ASSIGNMENT: Set down the full listing below word for word; pictures stay out of the copy.

*** INFORMATION SHOWN ***

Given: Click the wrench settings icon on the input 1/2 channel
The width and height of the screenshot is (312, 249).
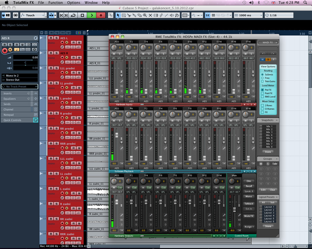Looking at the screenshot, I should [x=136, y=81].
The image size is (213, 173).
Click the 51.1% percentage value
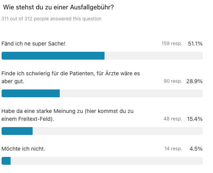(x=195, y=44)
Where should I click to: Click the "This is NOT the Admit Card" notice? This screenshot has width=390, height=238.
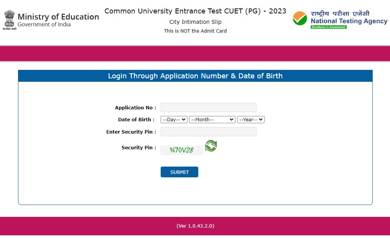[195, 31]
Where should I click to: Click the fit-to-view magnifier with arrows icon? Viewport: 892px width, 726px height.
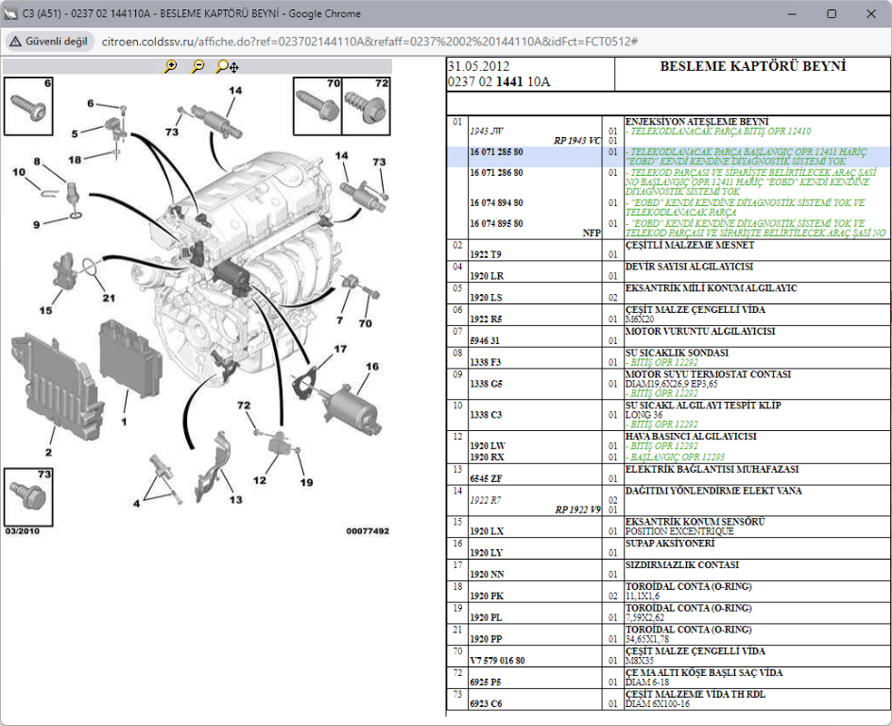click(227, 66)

*** End of INFORMATION SHOWN ***

WRITTEN SOLUTION:
Given: Click the wrench settings icon on the input 1/2 channel
The width and height of the screenshot is (312, 249).
Looking at the screenshot, I should [x=136, y=81].
The image size is (213, 173).
Click the 51.1% percentage value
(x=195, y=44)
Where should I click to: Click the "This is NOT the Admit Card" notice? This screenshot has width=390, height=238.
[195, 31]
Where should I click to: Click the fit-to-view magnifier with arrows icon? Viewport: 892px width, 726px height.
click(227, 66)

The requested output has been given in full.